For each additional year of schooling, there can be an increase in earnings, and each additional year can be heterogeneous (both in the sense that grade 9th to grade 10th is qualitatively different and one can change to a different school).
\[ Y = \gamma_0 + \gamma_1 X_1 + \rho S + \epsilon \]
where
\(S\) is years of schooling (i.e., endogenous regressor)
\(\rho\) is the return to a year of schooling
\(X_1\) is a matrix of exogenous covariates
Schooling can also be related to the exogenous variable \(X_1\)
\[ S = \delta_0 + X_1 \delta_1 + X_2 \delta_2 + \eta \]
where
\(X_2\) is an exogenous instrument
\(\delta_2\) is the coefficient of the instrument
by using only the fitted value in the second, the TSLS can give a consistent estimate of the effect of schooling on earning
\[ Y = \gamma_0 + X_1 \gamma-1 + \rho \hat{S} + \nu \]

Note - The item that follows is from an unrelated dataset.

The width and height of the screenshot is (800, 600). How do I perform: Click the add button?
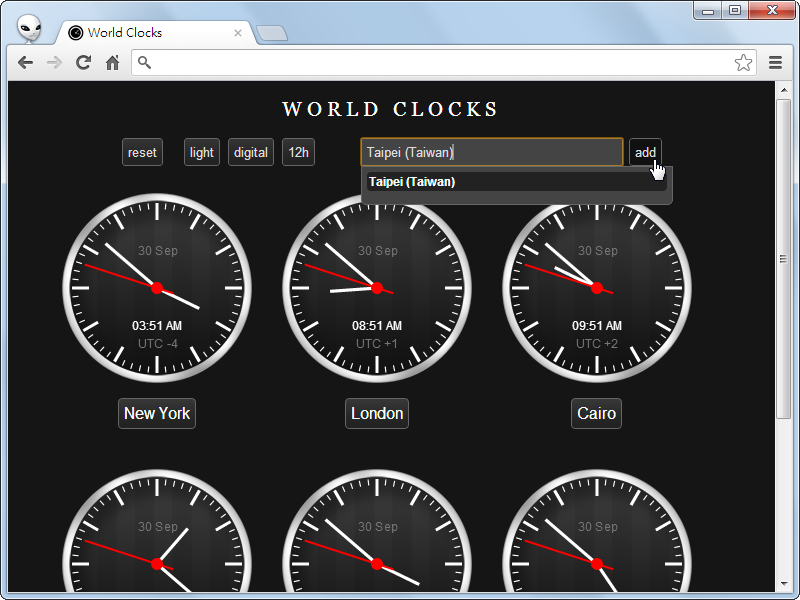[645, 152]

To give \(\rho\) a causal interpretation,
- We first have to have the SUTVA (stable unit treatment value assumption), where the potential outcomes of the same person with different years of schooling are independent.
- When \(\rho\) has a probability limit equal to a weighted average of \(E[Y_j - Y_{j-1}] \forall j\)
Even though the first bullet point is not trivial, most of the time we don’t have to defend much about it in a research article, the second bullet point is the harder one to argue and only apply to certain cases.